Israel that day suffered the worst assault on the Jewish people since the horrors of the Holocaust, perpetrated by an organisation that has pledged to exterminate Jews. Almost two years on, at a synagogue in Manchester on Yom Kippur, two Jewish men died on British soil, having been targeted simply because they were Jews. The rise in global antisemitism and the sufferings of the Jewish people are not over.

It takes a little effort, given everything that has happened since October 2023, to recall the scale of the near-universal outpouring of grief and sympathy for Israel brought forth by the Hamas attack – even from peoples and states traditionally hostile to Israel. In the days after it happened, there was widespread support for Israel’s right to defend itself and to secure the release of the hostages. Benjamin Netanyahu’s war has weakened Hamas and its associates, Hezbollah and the Houthi rebels. Through his collaboration with the US, the once lethal threat of a nuclear-armed Iran has largely dissipated, for the time being. The Assad regime in Syria has fallen.

Yet, as Mr Netanyahu’s government has escalated and widened the conflict, much of that goodwill towards his country has evaporated, or been squandered. Some prominent Hamas commanders and political leaders have been eliminated, but the organisation itself has not, and the destruction of Gaza has left many potential recruits to it and other militant movements. A recent poll by the Israel Democracy Institute shows that support for Mr Netanyahu and the war has plummeted in Israel – indeed, it suggests that most Israelis want the war to be over and for their prime minister to quit.

Instead of standing proud as a nation fighting for its existence in a proportionate manner, in accordance with international conventions and humanitarian norms, Israel – of all countries – stands accused of genocide at the International Court of Justice, and a manmade famine stalks the innocent Palestinian civilians trying to survive in the hellscape of their devastated homeland.

There is no accurate figure for the number of dead Palestinians in Gaza, but its health ministry, controlled by Hamas, puts it at 66,000 – mostly civilians, and including more than 18,000 children.
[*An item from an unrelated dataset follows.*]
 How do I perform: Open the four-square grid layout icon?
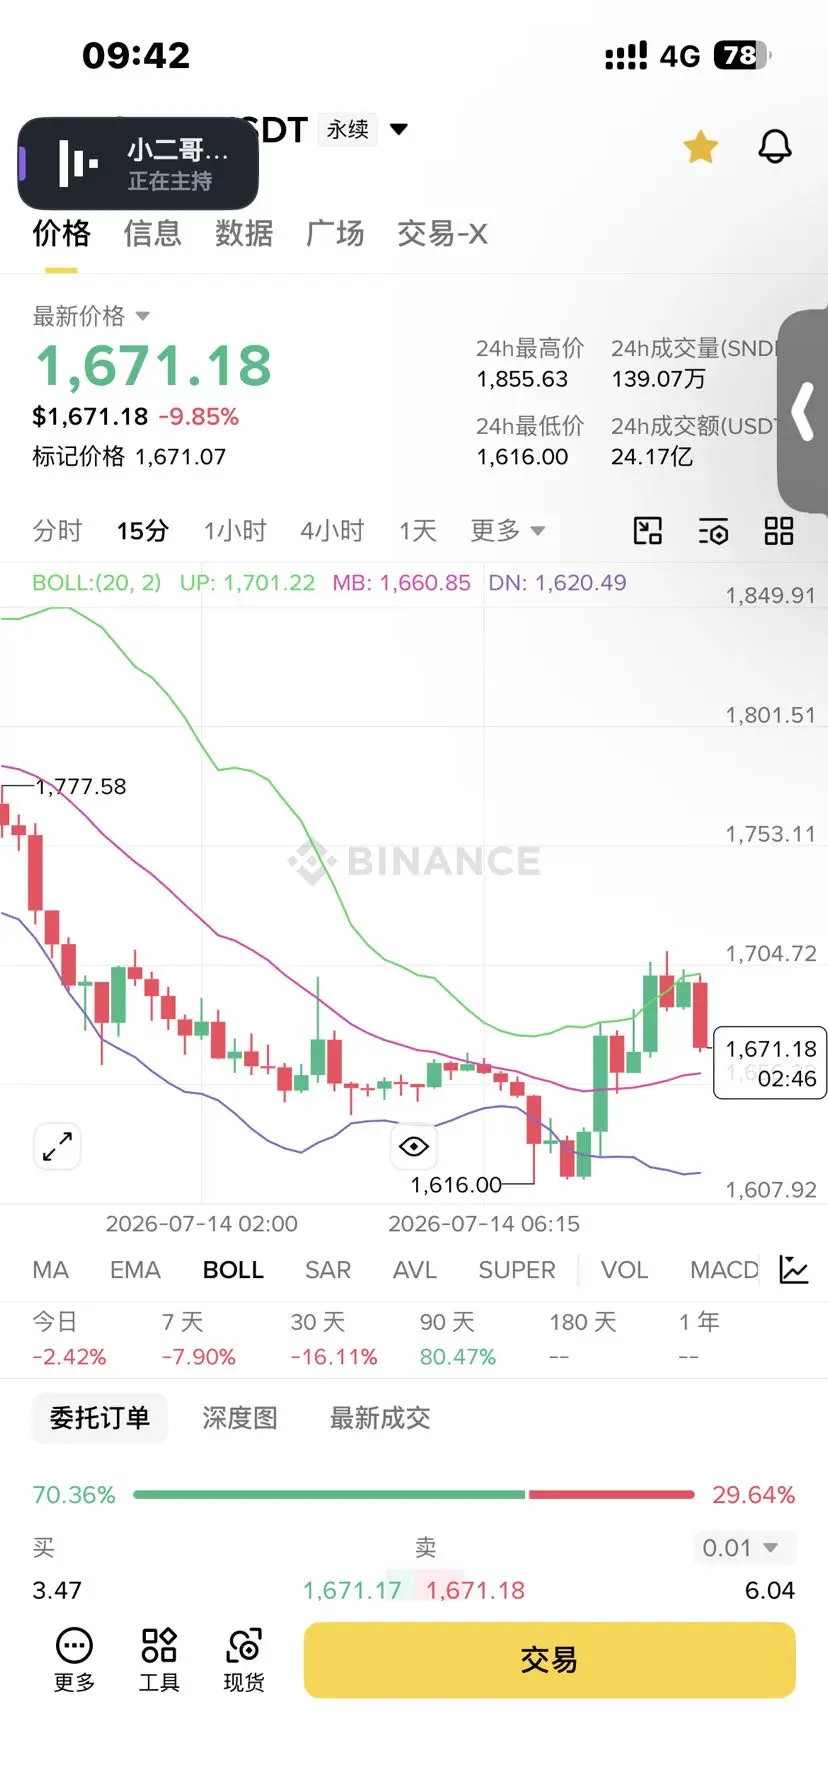click(778, 530)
Despite the refusal of the Israeli authorities to allow most international media organisations into the territory, the images that have emerged from there suggest near total devastation across the Gaza Strip.
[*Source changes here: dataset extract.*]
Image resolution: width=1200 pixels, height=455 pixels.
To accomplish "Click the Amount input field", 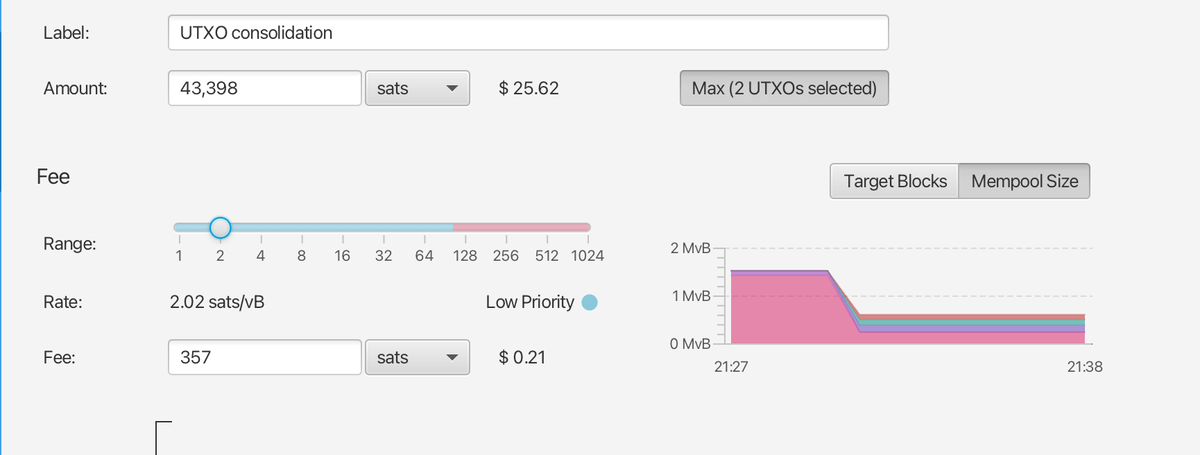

Mr Netanyahu may point to the apparent gains made by the Israel Defense Forces, but his war aims have not been achieved, while Israel is isolated internationally and has been rendered less secure – meaning that Hamas has, to that extent, succeeded in its gruesome aim of causing diplomatic chaos. The hostages are still dying, and only five have been released through military operations, as opposed to 140 via mediation.

Israel has lost crucial friends among its neighbours – nations that had either made their peace with Israel, such as Egypt, Jordan, and the United Arab Emirates, or had been in the process of concluding “Abraham Accords”, such as Saudi Arabia and Qatar (which was recently bombed by Israel). More countries – including the former regional colonial powers, France and Britain – have recognised the state of Palestine in an attempt to end the war. For a man who sought to gain some political advantage through his unrelenting war, Mr Netanyahu has become deeply unpopular as a result of the manner in which he has conducted it. The Israeli and other captives held by Hamas were not swiftly found and rescued.

The remaining hostages may soon be released – but through negotiation, not carpet bombing. Even as Israelis and Palestinians grieve, indirect peace talks are taking place in Egypt. Donald Trump – who deserves credit for his peace initiative – said he had found Hamas to be “fine” in its dealings with the international mediators, and he has, to the surprise of many, stepped up the pressure on the Netanyahu government to support a process that could end the fighting, see the hostages returned home, and eventually allow the two-state solution to move forward.

This is a war that has dragged on for too long, failed to deliver the objectives of either side, and inflicted immeasurable suffering. But at last, the end may be in sight.